## PROBLEM REQUIREMENTS
Reproduce each of the following rows verbatim, preserving every character and line break.

## INPUT MATERIAL
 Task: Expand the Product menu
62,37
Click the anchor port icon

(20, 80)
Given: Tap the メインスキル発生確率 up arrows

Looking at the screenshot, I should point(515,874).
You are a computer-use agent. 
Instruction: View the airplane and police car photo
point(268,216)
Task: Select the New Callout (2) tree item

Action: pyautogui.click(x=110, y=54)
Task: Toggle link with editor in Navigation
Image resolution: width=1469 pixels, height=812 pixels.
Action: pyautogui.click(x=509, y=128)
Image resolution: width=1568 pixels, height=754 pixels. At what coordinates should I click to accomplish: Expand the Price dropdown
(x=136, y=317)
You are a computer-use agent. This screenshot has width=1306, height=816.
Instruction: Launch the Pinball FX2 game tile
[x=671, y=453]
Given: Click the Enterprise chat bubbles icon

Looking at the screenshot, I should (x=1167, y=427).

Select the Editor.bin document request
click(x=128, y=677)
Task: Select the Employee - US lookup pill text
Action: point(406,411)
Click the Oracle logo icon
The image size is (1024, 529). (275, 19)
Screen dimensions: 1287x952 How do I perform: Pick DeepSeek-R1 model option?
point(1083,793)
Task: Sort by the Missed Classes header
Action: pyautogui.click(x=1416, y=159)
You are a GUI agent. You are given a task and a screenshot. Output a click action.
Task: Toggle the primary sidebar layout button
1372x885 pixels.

## EXERCISE SOLUTION
 Task: Expand the Product menu
62,37
Click the anchor port icon

(20, 80)
Given: Tap the メインスキル発生確率 up arrows

Looking at the screenshot, I should point(515,874).
You are a computer-use agent. 
Instruction: View the airplane and police car photo
point(268,216)
Task: Select the New Callout (2) tree item

Action: pyautogui.click(x=110, y=54)
Task: Toggle link with editor in Navigation
Image resolution: width=1469 pixels, height=812 pixels.
Action: pyautogui.click(x=509, y=128)
Image resolution: width=1568 pixels, height=754 pixels. At what coordinates should I click to accomplish: Expand the Price dropdown
(x=136, y=317)
You are a computer-use agent. This screenshot has width=1306, height=816.
Instruction: Launch the Pinball FX2 game tile
[x=671, y=453]
Given: Click the Enterprise chat bubbles icon

Looking at the screenshot, I should (x=1167, y=427).

Select the Editor.bin document request
click(x=128, y=677)
Task: Select the Employee - US lookup pill text
Action: point(406,411)
Click the Oracle logo icon
The image size is (1024, 529). (275, 19)
Screen dimensions: 1287x952 How do I perform: Pick DeepSeek-R1 model option?
point(1083,793)
Task: Sort by the Missed Classes header
Action: pyautogui.click(x=1416, y=159)
You are a GUI agent. You are given a task and a screenshot. Output a click action.
Task: Toggle the primary sidebar layout button
1372x885 pixels.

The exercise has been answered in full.